Examining Racial Income Disparities

[This article was first published on R on Sam Portnow's Blog, and kindly contributed to R-bloggers]. (You can report issue about the content on this page here)
Want to share your content on R-bloggers? click here if you have a blog, or here if you don't.

Exploring Explanations Of the Black-White wealth gap

The black-white wealth gap is nearly 15:1; the mean of black household wealth is $138,200; for white houesholds it is $933,700.

A frequent explanation has been single-parent families in the Black community (1, 2 3) or culture (1, 2, 3, 4, 5)

Fortunately, we can test these claims.
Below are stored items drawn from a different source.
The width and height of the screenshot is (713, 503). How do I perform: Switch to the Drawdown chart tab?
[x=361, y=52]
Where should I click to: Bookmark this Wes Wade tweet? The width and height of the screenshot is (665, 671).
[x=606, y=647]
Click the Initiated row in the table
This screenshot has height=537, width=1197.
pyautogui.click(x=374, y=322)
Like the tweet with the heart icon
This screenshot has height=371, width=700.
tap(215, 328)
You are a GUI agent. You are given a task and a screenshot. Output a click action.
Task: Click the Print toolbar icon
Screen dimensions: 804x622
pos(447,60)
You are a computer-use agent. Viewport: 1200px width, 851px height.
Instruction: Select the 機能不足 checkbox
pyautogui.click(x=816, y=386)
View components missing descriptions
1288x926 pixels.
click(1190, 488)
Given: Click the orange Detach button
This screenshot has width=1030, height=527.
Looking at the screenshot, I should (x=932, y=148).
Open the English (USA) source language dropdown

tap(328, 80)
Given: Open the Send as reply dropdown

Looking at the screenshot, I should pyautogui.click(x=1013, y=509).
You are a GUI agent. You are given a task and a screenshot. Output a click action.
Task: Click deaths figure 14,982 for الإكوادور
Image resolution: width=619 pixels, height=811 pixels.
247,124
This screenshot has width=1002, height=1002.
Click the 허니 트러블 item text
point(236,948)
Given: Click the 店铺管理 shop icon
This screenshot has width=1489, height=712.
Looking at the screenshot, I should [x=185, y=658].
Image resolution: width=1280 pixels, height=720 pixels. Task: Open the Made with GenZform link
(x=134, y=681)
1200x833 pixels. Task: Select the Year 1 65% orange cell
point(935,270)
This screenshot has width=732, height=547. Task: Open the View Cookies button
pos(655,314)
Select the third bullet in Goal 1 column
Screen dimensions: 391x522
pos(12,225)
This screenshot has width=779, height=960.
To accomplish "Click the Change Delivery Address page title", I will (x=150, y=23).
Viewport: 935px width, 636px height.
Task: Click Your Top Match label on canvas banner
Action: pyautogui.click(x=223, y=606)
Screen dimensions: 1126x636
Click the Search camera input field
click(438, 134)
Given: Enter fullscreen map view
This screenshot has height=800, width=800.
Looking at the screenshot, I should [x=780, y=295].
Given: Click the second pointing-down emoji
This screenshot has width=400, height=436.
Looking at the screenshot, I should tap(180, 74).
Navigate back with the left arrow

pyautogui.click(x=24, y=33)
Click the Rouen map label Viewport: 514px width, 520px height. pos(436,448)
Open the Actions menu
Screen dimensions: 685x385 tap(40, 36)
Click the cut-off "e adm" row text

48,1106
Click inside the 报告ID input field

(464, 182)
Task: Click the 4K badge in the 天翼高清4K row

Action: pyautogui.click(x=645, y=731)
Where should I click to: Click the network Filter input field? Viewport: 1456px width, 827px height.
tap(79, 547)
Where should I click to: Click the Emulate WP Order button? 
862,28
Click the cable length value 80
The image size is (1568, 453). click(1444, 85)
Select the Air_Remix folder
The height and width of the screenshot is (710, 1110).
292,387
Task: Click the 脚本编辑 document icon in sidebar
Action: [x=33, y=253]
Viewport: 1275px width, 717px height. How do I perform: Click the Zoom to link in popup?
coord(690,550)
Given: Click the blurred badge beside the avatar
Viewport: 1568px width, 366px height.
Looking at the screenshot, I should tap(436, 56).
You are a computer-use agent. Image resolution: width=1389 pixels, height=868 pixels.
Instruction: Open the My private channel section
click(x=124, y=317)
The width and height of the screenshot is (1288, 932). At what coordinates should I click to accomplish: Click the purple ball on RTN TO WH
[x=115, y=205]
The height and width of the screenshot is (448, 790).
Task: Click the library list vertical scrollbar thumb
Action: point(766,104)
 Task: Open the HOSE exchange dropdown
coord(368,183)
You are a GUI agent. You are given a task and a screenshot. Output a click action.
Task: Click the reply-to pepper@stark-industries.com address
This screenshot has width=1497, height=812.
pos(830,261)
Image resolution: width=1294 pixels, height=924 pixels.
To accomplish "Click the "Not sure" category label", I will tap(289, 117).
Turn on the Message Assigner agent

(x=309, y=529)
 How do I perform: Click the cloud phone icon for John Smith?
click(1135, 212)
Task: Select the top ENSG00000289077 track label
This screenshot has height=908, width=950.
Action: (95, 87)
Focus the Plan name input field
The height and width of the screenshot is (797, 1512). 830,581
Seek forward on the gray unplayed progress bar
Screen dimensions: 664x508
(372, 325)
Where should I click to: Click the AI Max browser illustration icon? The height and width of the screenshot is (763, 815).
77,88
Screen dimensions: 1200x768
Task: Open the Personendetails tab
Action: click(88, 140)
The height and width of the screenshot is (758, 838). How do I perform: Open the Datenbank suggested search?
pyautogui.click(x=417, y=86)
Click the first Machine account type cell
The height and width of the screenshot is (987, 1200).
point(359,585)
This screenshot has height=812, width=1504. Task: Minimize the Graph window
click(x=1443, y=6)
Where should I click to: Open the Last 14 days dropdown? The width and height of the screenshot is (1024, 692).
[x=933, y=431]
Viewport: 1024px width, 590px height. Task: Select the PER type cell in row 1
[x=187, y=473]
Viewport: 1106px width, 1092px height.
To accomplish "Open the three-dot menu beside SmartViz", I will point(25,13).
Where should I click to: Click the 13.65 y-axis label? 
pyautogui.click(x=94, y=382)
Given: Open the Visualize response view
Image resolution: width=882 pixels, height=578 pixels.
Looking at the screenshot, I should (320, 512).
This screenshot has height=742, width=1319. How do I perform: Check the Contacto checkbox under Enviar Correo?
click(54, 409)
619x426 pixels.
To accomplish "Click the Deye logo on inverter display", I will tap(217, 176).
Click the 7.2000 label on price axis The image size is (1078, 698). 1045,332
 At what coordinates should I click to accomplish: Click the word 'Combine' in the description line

I am going to use the Add Health to investigate them.

The National Longitudinal Study of Adolescent to Adult Health (Add Health) is a longitudinal study of a nationally representative sample of adolescents in grades 7-12 in the United States during the 1994-95 school year.

get wave files

The first thing I’ll do is get the files from each wave.

dirs = dir_ls(here('content','data'), type = 'directory')

wave1_dirs = dirs[1:4]
wave2_dirs = dirs[5:7]
wave3_dirs = dirs[c(8, 16:18, 20:21)]
wave4_dirs = dirs[c(22, 21)]

wave1_files = dir_ls(wave1_dirs, glob = '*.rda')
wave2_files = dir_ls(wave2_dirs, glob = '*.rda')
wave3_files = dir_ls(wave3_dirs, glob = '*.rda')
wave4_files = dir_ls(wave4_dirs, glob = '*.rda')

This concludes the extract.